> Stated exercise:
Please write out the rows below verbatim, from the first line through the line with "[x=491, y=150]", including that line, and nothing after it.

## start Extracted records

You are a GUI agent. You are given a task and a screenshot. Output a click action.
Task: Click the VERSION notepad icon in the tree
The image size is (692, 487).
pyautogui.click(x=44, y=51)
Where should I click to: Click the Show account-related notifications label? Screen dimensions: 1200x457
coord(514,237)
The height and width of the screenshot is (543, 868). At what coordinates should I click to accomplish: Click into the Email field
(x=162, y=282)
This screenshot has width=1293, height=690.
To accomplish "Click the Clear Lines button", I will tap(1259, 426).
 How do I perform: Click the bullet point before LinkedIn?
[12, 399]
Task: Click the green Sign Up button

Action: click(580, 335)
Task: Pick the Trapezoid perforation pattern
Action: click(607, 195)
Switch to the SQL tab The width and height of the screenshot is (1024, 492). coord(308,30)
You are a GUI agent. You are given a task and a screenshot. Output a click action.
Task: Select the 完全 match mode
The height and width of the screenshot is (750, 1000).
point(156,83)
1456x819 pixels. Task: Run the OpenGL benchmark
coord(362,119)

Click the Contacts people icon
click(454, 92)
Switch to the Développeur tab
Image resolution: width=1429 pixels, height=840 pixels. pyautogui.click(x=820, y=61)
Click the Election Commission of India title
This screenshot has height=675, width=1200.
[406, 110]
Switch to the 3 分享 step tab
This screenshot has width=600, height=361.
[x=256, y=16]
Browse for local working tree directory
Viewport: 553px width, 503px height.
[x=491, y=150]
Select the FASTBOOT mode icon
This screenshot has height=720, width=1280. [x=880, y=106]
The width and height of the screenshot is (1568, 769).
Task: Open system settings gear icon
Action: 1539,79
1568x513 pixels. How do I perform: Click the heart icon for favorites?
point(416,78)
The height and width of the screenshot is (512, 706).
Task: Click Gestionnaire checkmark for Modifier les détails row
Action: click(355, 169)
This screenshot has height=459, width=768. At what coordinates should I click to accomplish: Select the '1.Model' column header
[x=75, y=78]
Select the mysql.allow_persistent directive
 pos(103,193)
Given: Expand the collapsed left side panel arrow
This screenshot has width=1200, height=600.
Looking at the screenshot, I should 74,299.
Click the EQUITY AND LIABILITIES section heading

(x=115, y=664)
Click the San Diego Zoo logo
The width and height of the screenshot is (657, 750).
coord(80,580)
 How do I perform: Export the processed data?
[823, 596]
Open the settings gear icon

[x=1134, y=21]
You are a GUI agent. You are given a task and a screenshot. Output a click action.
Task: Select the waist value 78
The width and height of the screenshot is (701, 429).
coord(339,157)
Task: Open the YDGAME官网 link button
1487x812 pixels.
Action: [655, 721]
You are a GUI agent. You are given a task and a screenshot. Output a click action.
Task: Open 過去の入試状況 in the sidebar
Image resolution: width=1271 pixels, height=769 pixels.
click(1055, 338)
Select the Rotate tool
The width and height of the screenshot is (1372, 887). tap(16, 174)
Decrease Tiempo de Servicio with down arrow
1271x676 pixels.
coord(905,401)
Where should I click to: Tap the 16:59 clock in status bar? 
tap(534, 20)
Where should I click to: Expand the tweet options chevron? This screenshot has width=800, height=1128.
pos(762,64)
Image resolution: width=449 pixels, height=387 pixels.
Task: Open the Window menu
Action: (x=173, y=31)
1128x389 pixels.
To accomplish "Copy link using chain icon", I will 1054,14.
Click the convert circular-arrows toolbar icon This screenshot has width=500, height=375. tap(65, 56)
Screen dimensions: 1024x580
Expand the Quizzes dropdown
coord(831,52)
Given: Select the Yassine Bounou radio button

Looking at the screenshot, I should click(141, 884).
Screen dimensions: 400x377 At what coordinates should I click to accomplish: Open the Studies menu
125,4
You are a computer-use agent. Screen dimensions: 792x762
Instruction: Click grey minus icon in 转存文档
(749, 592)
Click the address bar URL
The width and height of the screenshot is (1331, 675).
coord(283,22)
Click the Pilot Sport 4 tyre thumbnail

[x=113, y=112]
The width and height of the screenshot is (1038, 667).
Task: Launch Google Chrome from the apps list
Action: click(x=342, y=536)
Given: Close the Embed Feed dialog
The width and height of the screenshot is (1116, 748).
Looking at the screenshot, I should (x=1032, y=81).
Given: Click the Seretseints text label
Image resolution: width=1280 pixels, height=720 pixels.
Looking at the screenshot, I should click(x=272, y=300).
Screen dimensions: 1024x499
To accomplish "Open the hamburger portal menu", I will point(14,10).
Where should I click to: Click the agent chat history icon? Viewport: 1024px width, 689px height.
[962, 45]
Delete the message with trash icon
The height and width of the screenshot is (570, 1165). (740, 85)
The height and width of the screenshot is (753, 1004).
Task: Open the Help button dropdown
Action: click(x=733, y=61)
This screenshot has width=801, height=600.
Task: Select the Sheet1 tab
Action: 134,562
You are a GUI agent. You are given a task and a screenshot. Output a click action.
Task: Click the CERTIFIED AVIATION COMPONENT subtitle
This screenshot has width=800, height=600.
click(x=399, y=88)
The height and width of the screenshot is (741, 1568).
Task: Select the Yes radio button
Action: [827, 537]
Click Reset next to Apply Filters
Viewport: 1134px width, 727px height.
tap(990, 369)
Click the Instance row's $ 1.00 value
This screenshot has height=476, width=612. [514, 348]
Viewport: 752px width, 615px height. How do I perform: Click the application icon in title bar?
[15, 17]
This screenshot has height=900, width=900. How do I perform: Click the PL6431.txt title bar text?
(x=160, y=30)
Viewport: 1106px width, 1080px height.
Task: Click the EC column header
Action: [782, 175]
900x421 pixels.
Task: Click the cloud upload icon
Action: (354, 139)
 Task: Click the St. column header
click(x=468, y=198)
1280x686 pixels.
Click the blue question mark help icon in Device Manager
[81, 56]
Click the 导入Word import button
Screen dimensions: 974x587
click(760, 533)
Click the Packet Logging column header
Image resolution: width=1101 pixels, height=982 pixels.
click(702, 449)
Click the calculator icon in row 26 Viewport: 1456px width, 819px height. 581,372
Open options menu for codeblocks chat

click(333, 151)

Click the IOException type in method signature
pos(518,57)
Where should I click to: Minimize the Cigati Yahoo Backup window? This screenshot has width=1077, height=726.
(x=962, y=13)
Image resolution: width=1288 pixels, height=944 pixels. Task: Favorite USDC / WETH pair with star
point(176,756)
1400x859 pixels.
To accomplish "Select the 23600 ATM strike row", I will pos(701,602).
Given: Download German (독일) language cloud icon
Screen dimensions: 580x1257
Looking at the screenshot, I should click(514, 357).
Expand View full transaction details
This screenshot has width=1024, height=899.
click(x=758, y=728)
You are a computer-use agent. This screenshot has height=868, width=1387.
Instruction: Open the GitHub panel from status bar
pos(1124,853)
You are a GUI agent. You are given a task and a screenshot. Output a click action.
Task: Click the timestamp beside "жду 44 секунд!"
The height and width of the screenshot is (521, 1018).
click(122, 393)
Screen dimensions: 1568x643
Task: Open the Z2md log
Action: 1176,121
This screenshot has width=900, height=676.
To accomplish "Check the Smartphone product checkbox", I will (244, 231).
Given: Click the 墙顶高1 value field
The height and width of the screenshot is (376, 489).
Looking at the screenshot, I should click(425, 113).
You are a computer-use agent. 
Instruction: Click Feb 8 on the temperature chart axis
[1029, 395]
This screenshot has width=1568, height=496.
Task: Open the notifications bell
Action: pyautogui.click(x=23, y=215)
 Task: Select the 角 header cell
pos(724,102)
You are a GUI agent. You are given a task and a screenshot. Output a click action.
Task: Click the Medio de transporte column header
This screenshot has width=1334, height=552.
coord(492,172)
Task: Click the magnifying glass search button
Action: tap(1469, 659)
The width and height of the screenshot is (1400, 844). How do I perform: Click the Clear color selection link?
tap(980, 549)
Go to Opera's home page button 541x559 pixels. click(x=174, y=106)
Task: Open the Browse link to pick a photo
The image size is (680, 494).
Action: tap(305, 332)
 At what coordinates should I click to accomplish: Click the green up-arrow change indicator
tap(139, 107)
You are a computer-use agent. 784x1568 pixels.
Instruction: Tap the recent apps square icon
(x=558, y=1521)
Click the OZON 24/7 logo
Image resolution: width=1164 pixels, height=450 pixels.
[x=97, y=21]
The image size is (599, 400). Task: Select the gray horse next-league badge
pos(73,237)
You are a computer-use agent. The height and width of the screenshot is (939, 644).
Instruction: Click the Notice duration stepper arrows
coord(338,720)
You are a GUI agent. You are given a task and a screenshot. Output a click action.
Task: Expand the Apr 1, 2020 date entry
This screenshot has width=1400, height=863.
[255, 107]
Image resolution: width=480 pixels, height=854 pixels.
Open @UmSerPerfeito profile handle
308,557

## end Extracted records

> Output below:
You are a GUI agent. You are given a task and a screenshot. Output a click action.
Task: Click the VERSION notepad icon in the tree
The image size is (692, 487).
pyautogui.click(x=44, y=51)
Where should I click to: Click the Show account-related notifications label? Screen dimensions: 1200x457
coord(514,237)
The height and width of the screenshot is (543, 868). At what coordinates should I click to accomplish: Click into the Email field
(x=162, y=282)
This screenshot has width=1293, height=690.
To accomplish "Click the Clear Lines button", I will tap(1259, 426).
 How do I perform: Click the bullet point before LinkedIn?
[12, 399]
Task: Click the green Sign Up button

Action: click(580, 335)
Task: Pick the Trapezoid perforation pattern
Action: click(607, 195)
Switch to the SQL tab The width and height of the screenshot is (1024, 492). coord(308,30)
You are a GUI agent. You are given a task and a screenshot. Output a click action.
Task: Select the 完全 match mode
The height and width of the screenshot is (750, 1000).
point(156,83)
1456x819 pixels. Task: Run the OpenGL benchmark
coord(362,119)

Click the Contacts people icon
click(454, 92)
Switch to the Développeur tab
Image resolution: width=1429 pixels, height=840 pixels. pyautogui.click(x=820, y=61)
Click the Election Commission of India title
This screenshot has height=675, width=1200.
[406, 110]
Switch to the 3 分享 step tab
This screenshot has width=600, height=361.
[x=256, y=16]
Browse for local working tree directory
Viewport: 553px width, 503px height.
[x=491, y=150]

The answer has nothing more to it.